Pour l’instant, la foule n’encombre pas les avenues plus désertes que jamais. Maryse, qui reste confiante, s’est engagée dans une rue étroite, sombre et longue. Mais à peine a-t-elle fait quelques mètres qu’elle s’arrête, interloquée. Instinctivement, elle s’est plaquée contre le mur d’une vieille maison : elle vient d’apercevoir, à l’autre extrémité, deux grandes ombres qui avancent d’un pas ferme.

— Malheur ! C’est la police. Il manquait plus que ça !… C’est pas le moment de demander sa route !

Maryse a bien reconnu les casquettes. et les bottes de gendarme. Serait-on à sa recherche ? Le locataire du premier aurait-il donné l’alarme ? La fillette ne peut fuir. On la rattraperait bien vite et cela n’arrangerait pas les affaires. Maryse a assez de sang-froid pour ne pas perdre le nord en cette heure critique.

Que faire cependant ? Toutes les portes sont barricadées, à droite comme à gauche. Pas moyen de s’enfoncer dans le moindre couloir pour attendre tranquillement que « ces Messieurs » soient passés. Et pourtant, il faut agir car les pas se rapprochent et le temps presse. Les deux hommes avancent rapidement, sans desserrer les lèvres.

— J’espère qu’ils ne m’ont pas vue et que l’obscurité… Brr !

Maryse n’est pas fière ! Elle a perdu toute assurance et tremble comme un chien mouillé.

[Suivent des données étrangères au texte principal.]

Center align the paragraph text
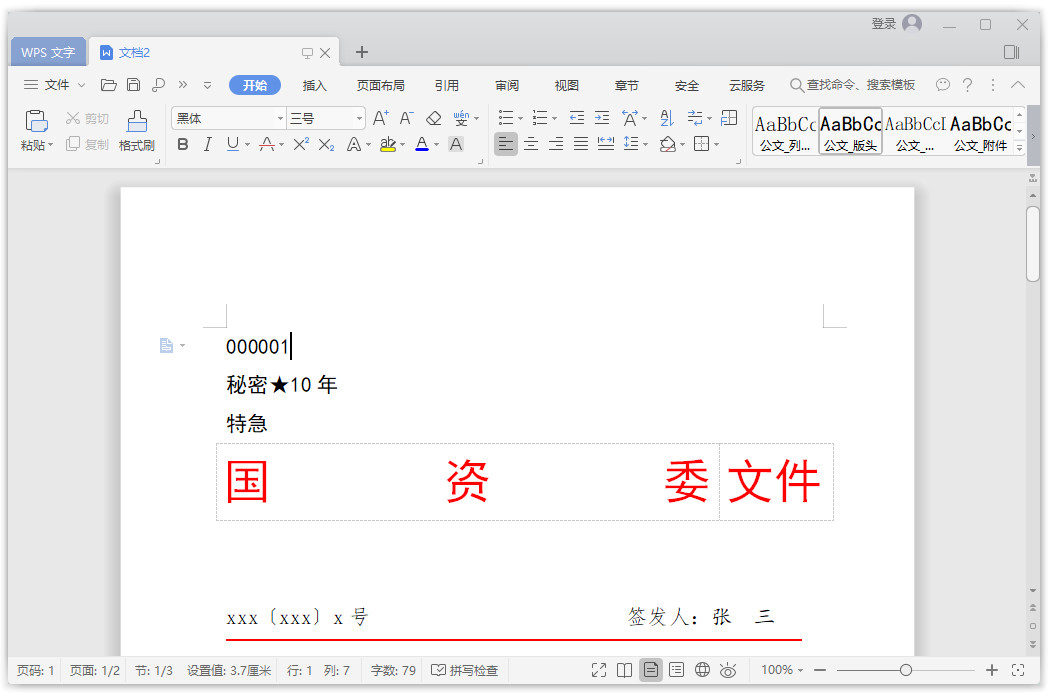This screenshot has height=700, width=1056. (x=531, y=144)
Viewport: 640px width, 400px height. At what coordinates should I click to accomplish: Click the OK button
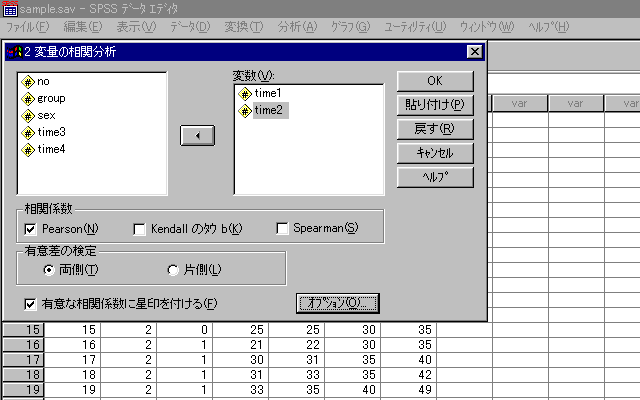pos(434,81)
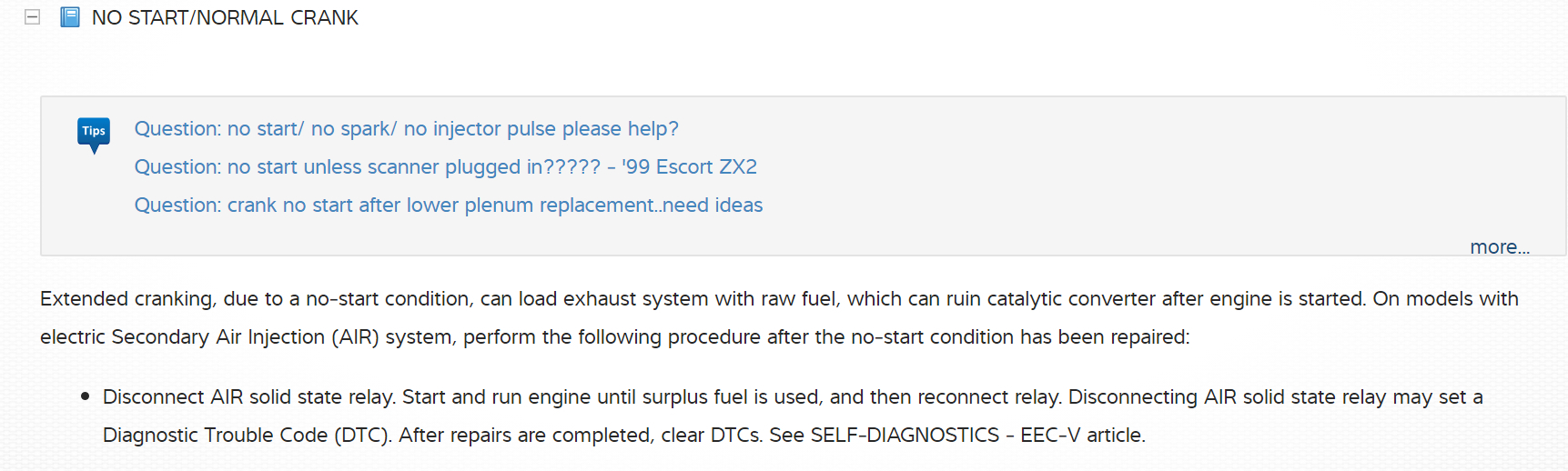The width and height of the screenshot is (1568, 471).
Task: Open the '99 Escort ZX2 scanner question
Action: pyautogui.click(x=445, y=167)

Tout près d’elle, l’enfant remarque un petit recoin, sur le même trottoir. C’est providentiel. Il y a là une échoppe de primeurs, au rideau de fer baissé. Et par bonheur, deux caisses superposées sont là tout près, devant la porte ; deux caisses que le marchand utilise sans doute pour étaler ses légumes. C’est un peu juste pour se cacher, mais elle n’a pas le choix.

L’enfant se glisse derrière ce paravent improvisé. Tant bien que mal, elle se ramasse le plus possible pour ne rien laisser dépasser de sa personne. Heureusement, son gilet n’est pas de couleur voyante ! Maryse, qui se fait petite, toute petite, retient avec peine sa respiration accélérée par la frayeur. Si l’on pouvait voir son visage, on y lirait une angoisse indicible !

Les pas se rapprochent… Ils sont là à vingt mètres ! Leurs bottes ferrées martèlent le sol. C’est affolant ! Le cœur de Maryse qui bat très fort va éclater dans sa poitrine.

— Pourvu qu’on ne m’ait pas vue ! Ce serait du beau s’ils me trouvaient là, dans cette posture. Derrière ces caisses, j’ai tout l’air de ce que je ne suis pas : d’une maraudeuse !… Et si mes parents me voyaient !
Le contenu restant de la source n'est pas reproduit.